Personal information
- Born: July 13, 1944 (age 82) Los Angeles, California, U.S.
- Listed height: 5 ft 11 in (1.80 m)
- Listed weight: 179 lb (81 kg)

Career information
- High school: Fresno (Fresno, California)
- College: Fresno State
- NFL draft: 1968: 4th round, 89th overall pick

Career history
- Atlanta Falcons (1968–1970); Houston Texans (1974);

Career NFL statistics
- Interceptions: 1
- Fumble recoveries: 5
- Stats at Pro Football Reference

= Mike Freeman (defensive back) =

American football player (born 1944)

Michael Freeman (born July 13, 1944) is an American former professional football player who was a defensive back in the National Football League (NFL). He played college football for the Fresno State Bulldogs.

Freeman was born in Los Angeles in 1944 and attended McLane High School in Fresno, California. He played college football at Fresno City College for two years before transferring to California State University, Fresno. He starred at Fresno State as a defensive back/safety in 1966 and 1967 and was selected by the UPI as a first-team defensive back on the 1966 Little All-America team.

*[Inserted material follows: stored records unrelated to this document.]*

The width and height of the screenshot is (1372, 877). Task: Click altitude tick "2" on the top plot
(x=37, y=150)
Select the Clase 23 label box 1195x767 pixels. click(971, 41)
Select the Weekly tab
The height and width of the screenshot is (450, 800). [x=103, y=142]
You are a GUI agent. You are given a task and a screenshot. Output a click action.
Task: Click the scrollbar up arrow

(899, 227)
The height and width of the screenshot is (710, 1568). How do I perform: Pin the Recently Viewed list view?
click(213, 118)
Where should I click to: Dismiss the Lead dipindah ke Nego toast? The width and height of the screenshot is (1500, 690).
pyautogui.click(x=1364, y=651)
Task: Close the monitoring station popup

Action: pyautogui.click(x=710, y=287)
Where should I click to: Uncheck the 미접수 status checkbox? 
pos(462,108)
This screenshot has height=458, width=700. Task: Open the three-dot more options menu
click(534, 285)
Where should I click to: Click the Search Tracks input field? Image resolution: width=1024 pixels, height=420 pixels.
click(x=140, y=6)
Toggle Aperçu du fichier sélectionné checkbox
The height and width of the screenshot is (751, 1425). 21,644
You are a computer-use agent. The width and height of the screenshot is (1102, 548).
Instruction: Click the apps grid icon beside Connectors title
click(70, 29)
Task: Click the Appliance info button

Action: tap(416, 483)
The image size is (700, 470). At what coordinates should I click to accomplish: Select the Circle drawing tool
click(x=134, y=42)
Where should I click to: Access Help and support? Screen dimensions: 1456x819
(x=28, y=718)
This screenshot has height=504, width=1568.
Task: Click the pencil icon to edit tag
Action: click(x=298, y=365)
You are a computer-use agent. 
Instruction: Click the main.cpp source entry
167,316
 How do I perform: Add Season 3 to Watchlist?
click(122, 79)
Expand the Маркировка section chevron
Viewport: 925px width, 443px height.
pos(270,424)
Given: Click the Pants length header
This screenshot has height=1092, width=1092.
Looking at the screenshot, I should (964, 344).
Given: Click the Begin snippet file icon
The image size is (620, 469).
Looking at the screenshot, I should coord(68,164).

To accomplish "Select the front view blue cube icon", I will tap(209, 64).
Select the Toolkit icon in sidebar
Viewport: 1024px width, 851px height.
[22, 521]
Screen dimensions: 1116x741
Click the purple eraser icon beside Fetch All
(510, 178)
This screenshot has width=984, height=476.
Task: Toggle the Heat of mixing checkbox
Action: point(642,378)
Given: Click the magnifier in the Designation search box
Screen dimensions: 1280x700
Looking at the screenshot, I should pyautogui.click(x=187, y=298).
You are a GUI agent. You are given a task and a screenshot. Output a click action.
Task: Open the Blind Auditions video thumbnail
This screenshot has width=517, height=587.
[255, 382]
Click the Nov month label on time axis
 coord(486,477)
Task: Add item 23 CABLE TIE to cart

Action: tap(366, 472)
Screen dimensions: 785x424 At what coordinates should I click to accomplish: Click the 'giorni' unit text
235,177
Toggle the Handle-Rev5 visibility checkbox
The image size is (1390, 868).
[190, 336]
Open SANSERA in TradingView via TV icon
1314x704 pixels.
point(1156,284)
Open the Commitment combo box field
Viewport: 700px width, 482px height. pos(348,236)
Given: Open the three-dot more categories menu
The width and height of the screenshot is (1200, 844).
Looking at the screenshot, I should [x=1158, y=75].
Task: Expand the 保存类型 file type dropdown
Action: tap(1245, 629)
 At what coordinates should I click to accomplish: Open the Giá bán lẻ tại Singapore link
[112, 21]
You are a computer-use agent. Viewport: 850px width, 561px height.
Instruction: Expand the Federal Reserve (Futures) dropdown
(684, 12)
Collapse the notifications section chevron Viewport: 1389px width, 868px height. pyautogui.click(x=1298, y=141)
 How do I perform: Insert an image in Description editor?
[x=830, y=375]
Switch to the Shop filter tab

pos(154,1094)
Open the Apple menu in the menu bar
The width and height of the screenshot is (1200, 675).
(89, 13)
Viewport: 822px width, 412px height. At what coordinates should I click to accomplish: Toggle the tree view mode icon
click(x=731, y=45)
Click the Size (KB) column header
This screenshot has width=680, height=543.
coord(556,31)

Freeman was selected by the Minnesota Vikings in the fourth round (89th overall pick) of the 1968 NFL/AFL draft. He was placed on waivers by the Vikings in early September 1968 and immediately claimed by the Atlanta Falcons. During his time with the Falcons, he was used primarily as a backup and on special teams. He appeared in 37 games for the Atlanta Falcons, six of them as a starter, from 1968 to 1970. He totaled one interception and five fumble recoveries.